You are viewing a plain text version of this content. The canonical link for it is here.
Posted to issues@spark.apache.org by "ImportMengjie (Jira)" <ji...@apache.org> on 2020/08/17 07:34:00 UTC
[jira] [Comment Edited] (SPARK-32633) GenericRowWithSchema cannot
be cast to GenTraversableOnce
[ https://issues.apache.org/jira/browse/SPARK-32633?page=com.atlassian.jira.plugin.system.issuetabpanels:comment-tabpanel&focusedCommentId=17178786#comment-17178786 ]
ImportMengjie edited comment on SPARK-32633 at 8/17/20, 7:34 AM:
-----------------------------------------------------------------
[~hyukjin.kwon] Thanks for your response!
I just use `Row(row)` instead of `new GenericRowWithSchema(values = row, schema).asInstanceOf[Row]`
When I use `spark-submit` on my computer, GenericRow cannot be cast to GenTraversableOnce exception will be throw.
Otherwise, I use ide to run this will got this exception scala.MatchError: null in method spark.sql.catalyst.encoders.RowEncoder serializerFor. Because row schema is null.
Sorry I am not very familiar with the spark. Maybe it is not a bug, but I really need row with schema 😭
was (Author: mengjie):
[~hyukjin.kwon] Thanks for your response!
I just use `Row(row)` instead of `new GenericRowWithSchema(values = row, schema).asInstanceOf[Row]`
When I use `spark-submit` on my computer, GenericRow cannot be cast to GenTraversableOnce exception will be throw.
Otherwise, I use ide to run this will got this exception scala.MatchError: null in method spark.sql.catalyst.encoders.RowEncoder serializerFor.
Sorry I am not very familiar with the spark.
> GenericRowWithSchema cannot be cast to GenTraversableOnce
> ---------------------------------------------------------
>
> Key: SPARK-32633
> URL: https://issues.apache.org/jira/browse/SPARK-32633
> Project: Spark
> Issue Type: Bug
> Components: Spark Core
> Affects Versions: 2.4.6, 3.0.0
> Environment: my computer: MacOs 10.15.5
> server: CentOS Linux release 7.7.1908 (Core)
> spark: 2.4.6/3.0.0 pre-build for hadoop 2.7
> Reporter: ImportMengjie
> Priority: Major
>
> When I run this in the server using `spark-submit` or my computer using ide run with spark-2.4.6 is right.

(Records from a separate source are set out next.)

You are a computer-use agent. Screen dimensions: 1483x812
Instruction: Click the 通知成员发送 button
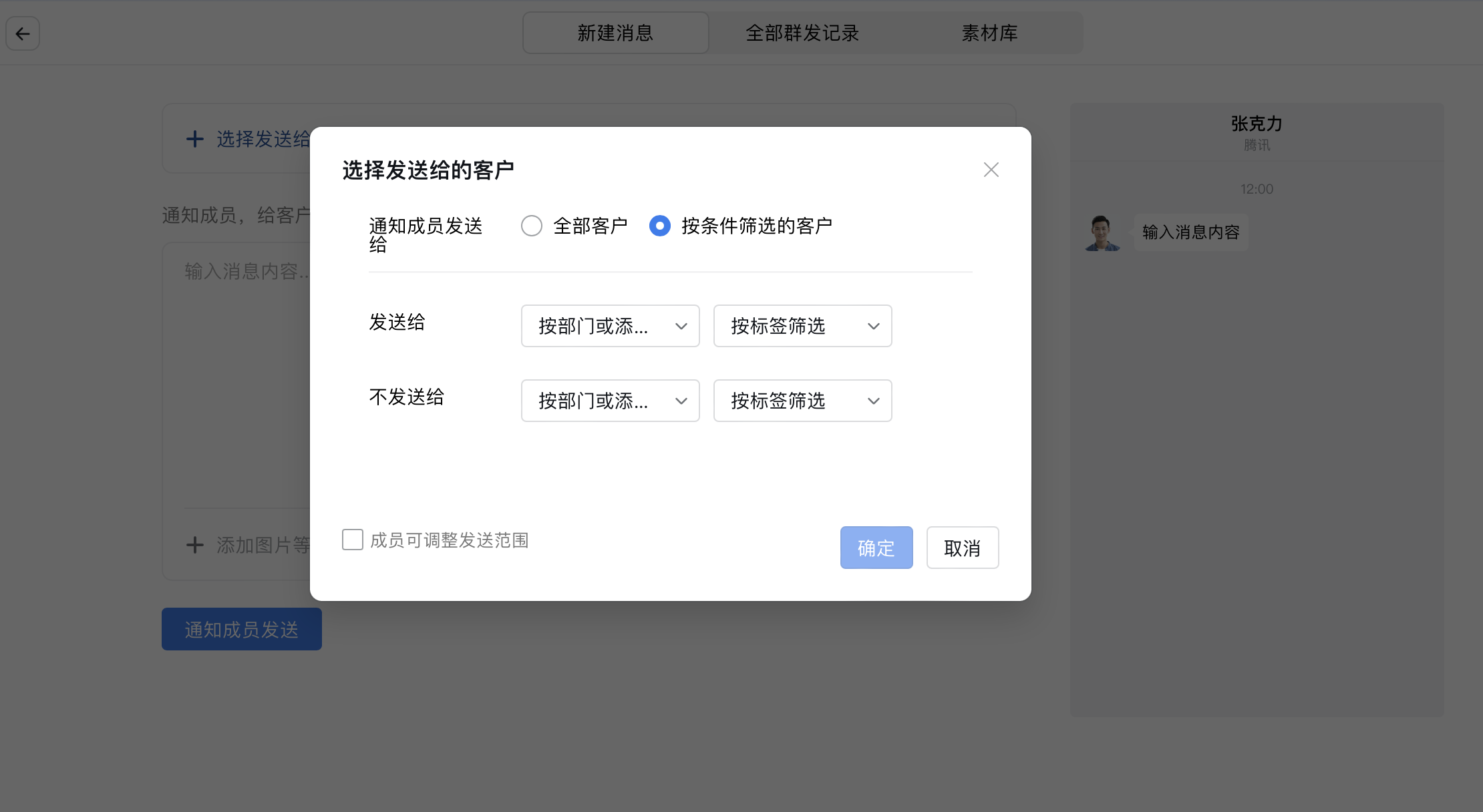[x=241, y=629]
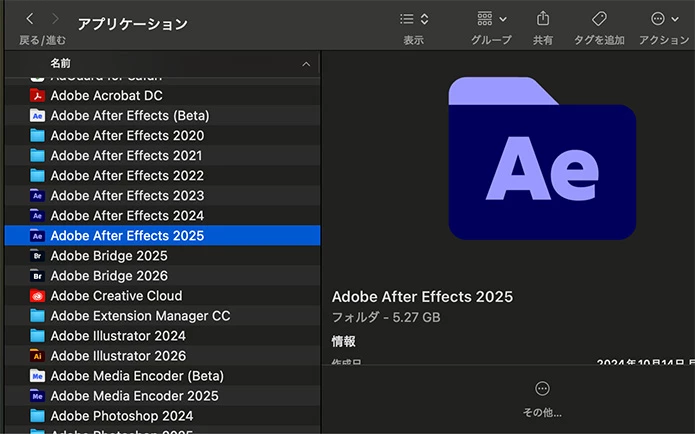Screen dimensions: 695x434
Task: Select the Adobe After Effects 2020 folder
Action: pyautogui.click(x=162, y=136)
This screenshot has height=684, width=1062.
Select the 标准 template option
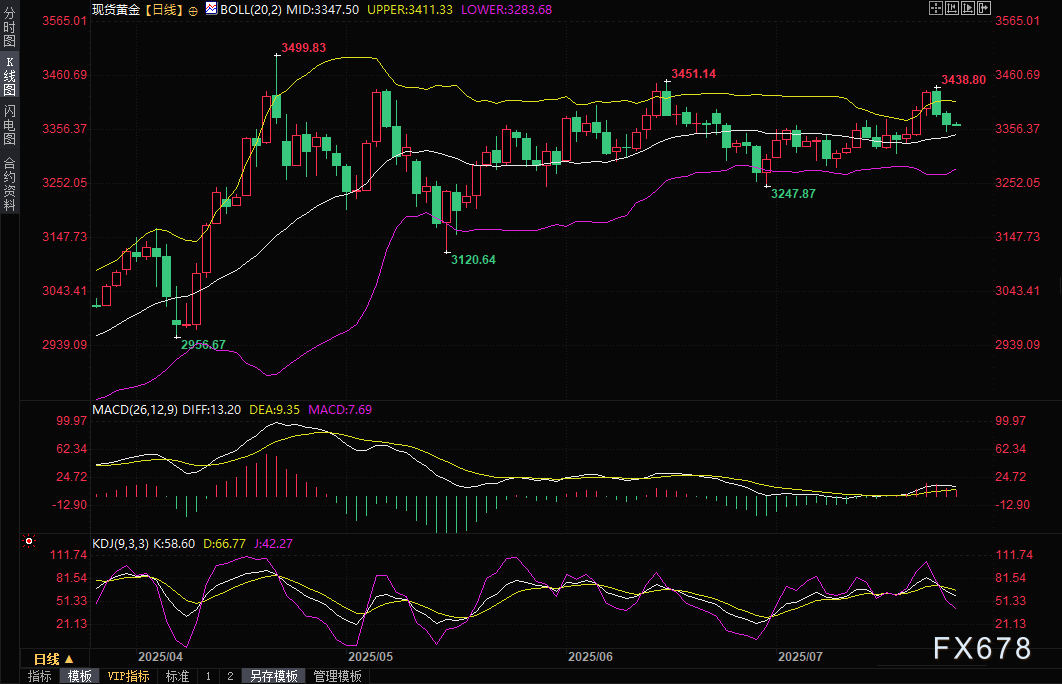click(x=176, y=676)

> But when I use `spark-submit` on my computer with spark-2.4.6 or use spark-3.0.0 in server the cast Exception will throw in `rdd.isEmpty()`.
> Here is my code:
> {code:java}
> val rdd = session.sparkContext
> .parallelize(offsets, offsets.size)
> .flatMap(offset => {
> val query = s"${config.exec} SKIP ${offset.start} LIMIT ${offset.size}"
> val result = new Neo4jSessionAwareIterator(neo4jConfig, query, Maps.newHashMap(), false)
> val fields = if (result.hasNext) result.peek().keys().asScala else List()
> val schema =
> if (result.hasNext)
> StructType(
> fields
> .map(k => (k, result.peek().get(k).`type`()))
> .map(keyType => CypherTypes.field(keyType)))
> else new StructType()
> result.map(record => {
> val row = new Array[Any](record.keys().size())
> for (i <- row.indices)
> row.update(i, Executor.convert(record.get(i).asObject()))
> new GenericRowWithSchema(values = row, schema).asInstanceOf[Row]
> })
> })
> if (rdd.isEmpty())
> throw new RuntimeException(
> "Please check your cypher sentence. because use it search nothing!")
> val schema = rdd.repartition(1).first().schema
> session.createDataFrame(rdd, schema){code}
> here is my exception msg (section):
> {code:java}
> java.lang.ClassCastException: org.apache.spark.sql.catalyst.expressions.GenericRowWithSchema cannot be cast to scala.collection.GenTraversableOnce
> at scala.collection.Iterator$$anon$11.nextCur(Iterator.scala:484)
> at scala.collection.Iterator$$anon$11.hasNext(Iterator.scala:490)
> at scala.collection.Iterator$$anon$11.hasNext(Iterator.scala:488)
> at scala.collection.Iterator$SliceIterator.hasNext(Iterator.scala:266)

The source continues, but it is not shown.